#### PASSAGE TO READ:
"""

In May 2012, the plaintiff, Maryann Vichlenski (“plaintiff”), presented to the emergency department of the defendant Good Samaritan Hospital Medical Center (“hospital”) complaining of pain and numbness in her left foot. The injured plaintiff was seen by the defendant Adam Schwartz, a resident, and then by the defendant Sanford Glantz, an emergency medicine doctor employed by the hospital. Since no pulses could be detected in the plaintiff’s left foot, she was prescribed medication, and a CT angiogram and a consultation with a vascular surgeon were ordered. Although the injured plaintiff was seen in the emergency department by a vascular surgeon—the defendant Garri Pasklinsky—the CT angiogram was canceled, allegedly by Glantz.

"""

#### ACTIONS TO TAKE:
A. Translate this sentence from the case summary into Spanish: "The injured plaintiff was seen by the defendant Adam Schwartz, a resident, and then by the defendant Sanford Glantz, an emergency medicine doctor employed by the hospital."
B. List every party that the case summary identifies as a defendant.
None of the lines that come next are needed.

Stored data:

"""

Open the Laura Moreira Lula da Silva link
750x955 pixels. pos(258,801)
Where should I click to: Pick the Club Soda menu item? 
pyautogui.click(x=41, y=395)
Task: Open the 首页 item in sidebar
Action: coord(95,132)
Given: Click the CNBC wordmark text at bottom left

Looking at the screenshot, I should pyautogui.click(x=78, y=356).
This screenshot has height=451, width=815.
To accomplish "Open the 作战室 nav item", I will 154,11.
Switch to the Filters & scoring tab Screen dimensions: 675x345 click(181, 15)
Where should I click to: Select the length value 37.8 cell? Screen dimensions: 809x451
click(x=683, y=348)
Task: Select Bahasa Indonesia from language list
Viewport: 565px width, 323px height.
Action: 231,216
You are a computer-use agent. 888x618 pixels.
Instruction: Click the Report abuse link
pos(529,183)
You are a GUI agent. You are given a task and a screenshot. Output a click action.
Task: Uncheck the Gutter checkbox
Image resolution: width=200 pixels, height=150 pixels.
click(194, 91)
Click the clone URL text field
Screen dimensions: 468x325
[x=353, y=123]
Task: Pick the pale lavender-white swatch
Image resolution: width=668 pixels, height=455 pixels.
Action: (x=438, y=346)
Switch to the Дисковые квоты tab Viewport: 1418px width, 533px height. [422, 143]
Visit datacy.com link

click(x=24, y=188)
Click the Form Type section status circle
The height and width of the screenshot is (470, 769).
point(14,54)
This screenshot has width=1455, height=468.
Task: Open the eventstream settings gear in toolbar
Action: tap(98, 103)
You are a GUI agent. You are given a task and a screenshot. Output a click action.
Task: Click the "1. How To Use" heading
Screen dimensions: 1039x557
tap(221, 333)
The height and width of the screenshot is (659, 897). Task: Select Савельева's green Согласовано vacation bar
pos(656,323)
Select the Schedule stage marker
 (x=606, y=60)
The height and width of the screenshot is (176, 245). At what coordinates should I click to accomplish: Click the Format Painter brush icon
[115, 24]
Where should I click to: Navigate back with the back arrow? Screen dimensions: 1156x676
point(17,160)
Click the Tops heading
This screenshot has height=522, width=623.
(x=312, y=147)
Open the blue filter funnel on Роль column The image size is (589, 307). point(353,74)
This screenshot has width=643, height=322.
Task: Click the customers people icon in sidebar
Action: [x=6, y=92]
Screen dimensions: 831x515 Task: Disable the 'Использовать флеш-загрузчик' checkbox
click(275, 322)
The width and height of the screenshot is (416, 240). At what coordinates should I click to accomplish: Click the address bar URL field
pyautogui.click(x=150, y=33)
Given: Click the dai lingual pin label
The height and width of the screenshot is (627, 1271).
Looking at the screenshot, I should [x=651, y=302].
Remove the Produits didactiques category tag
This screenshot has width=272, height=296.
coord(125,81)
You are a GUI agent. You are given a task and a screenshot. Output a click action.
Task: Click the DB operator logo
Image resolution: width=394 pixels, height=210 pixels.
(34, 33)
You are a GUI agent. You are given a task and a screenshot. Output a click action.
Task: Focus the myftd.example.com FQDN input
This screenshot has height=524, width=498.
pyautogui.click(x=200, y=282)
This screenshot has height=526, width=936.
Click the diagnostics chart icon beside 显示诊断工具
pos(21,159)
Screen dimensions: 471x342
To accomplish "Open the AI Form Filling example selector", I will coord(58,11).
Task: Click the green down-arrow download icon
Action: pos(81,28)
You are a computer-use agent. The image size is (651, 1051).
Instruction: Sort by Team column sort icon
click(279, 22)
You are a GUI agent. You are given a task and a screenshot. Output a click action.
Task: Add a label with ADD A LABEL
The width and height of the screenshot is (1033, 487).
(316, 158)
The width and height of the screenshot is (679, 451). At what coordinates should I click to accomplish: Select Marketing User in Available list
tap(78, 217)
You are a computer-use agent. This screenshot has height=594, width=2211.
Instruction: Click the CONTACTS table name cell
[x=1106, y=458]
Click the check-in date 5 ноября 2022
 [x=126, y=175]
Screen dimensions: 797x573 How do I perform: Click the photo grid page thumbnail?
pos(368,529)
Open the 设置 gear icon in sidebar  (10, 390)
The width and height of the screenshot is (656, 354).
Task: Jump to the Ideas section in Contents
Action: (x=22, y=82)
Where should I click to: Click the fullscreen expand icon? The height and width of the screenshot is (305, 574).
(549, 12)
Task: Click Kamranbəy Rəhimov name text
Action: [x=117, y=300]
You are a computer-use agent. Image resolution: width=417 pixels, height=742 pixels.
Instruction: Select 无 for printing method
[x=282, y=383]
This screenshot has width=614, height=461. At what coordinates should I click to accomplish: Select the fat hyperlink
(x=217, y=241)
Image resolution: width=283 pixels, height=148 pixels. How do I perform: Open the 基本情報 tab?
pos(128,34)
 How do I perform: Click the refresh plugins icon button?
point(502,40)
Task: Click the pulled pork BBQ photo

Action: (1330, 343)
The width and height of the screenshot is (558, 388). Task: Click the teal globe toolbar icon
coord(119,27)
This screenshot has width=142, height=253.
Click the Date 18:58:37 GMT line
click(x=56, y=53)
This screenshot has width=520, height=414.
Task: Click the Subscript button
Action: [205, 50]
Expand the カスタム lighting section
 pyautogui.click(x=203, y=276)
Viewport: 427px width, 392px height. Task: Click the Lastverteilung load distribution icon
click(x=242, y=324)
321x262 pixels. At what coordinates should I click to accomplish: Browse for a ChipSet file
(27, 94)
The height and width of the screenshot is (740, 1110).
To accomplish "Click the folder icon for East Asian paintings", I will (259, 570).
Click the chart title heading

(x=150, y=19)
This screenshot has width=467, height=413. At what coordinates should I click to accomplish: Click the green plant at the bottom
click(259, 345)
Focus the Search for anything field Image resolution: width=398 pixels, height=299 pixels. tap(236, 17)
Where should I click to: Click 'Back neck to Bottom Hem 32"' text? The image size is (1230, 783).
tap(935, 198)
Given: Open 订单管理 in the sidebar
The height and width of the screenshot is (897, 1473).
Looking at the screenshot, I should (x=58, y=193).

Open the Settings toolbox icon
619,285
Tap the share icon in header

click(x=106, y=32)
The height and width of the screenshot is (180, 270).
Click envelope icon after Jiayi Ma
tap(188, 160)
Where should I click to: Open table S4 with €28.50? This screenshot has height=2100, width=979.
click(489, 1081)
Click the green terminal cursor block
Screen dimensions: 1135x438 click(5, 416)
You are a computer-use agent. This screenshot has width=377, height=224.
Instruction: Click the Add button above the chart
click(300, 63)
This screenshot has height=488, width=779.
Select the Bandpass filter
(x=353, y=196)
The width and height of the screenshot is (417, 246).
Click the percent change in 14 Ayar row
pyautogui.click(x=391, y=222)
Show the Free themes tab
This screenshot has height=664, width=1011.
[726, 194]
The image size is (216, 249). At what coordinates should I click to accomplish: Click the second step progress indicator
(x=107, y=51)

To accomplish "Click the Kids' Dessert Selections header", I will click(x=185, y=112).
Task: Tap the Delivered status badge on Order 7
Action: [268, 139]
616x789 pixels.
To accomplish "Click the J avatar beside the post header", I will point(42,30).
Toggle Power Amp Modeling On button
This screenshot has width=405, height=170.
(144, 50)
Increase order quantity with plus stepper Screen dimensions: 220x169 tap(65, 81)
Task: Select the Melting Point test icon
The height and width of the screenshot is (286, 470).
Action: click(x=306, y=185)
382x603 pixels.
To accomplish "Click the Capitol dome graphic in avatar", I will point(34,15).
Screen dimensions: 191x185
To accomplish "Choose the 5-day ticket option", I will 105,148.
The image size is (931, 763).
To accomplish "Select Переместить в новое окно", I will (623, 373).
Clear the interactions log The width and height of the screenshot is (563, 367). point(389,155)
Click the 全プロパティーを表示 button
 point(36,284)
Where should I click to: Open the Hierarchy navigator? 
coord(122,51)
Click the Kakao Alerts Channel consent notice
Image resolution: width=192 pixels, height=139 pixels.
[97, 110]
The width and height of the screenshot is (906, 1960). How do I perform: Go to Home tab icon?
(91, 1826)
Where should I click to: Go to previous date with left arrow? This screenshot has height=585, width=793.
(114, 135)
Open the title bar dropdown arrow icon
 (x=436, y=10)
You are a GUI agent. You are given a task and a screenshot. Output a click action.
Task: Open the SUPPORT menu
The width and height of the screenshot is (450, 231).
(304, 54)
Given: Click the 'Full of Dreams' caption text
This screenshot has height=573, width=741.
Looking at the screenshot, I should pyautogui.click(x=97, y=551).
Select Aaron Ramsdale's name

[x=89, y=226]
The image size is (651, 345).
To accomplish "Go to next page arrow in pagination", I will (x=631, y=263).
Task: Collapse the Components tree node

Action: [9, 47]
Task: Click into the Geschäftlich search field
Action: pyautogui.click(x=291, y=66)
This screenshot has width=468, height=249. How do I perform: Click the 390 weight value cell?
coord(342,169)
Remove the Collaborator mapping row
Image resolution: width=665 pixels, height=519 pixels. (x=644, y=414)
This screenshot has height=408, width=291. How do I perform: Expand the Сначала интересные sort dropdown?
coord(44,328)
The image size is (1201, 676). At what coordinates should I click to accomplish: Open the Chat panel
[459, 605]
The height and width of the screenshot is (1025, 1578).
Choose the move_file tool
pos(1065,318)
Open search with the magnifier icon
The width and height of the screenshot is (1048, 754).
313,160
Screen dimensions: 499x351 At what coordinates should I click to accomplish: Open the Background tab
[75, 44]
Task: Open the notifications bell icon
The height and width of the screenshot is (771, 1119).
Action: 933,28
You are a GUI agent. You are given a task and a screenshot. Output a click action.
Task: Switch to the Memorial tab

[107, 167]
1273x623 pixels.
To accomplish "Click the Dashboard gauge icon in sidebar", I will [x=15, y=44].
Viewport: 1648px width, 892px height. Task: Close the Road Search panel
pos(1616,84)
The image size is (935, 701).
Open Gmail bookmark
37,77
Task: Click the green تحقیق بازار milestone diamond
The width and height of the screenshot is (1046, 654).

"""

#### TASK-BY-TASK ANSWERS:
A. La demandante lesionada fue atendida por el demandado Adam Schwartz, un médico residente, y luego por el demandado Sanford Glantz, un médico de medicina de urgencias empleado por el hospital.

B.
Good Samaritan Hospital Medical Center
Adam Schwartz
Sanford Glantz
Garri Pasklinsky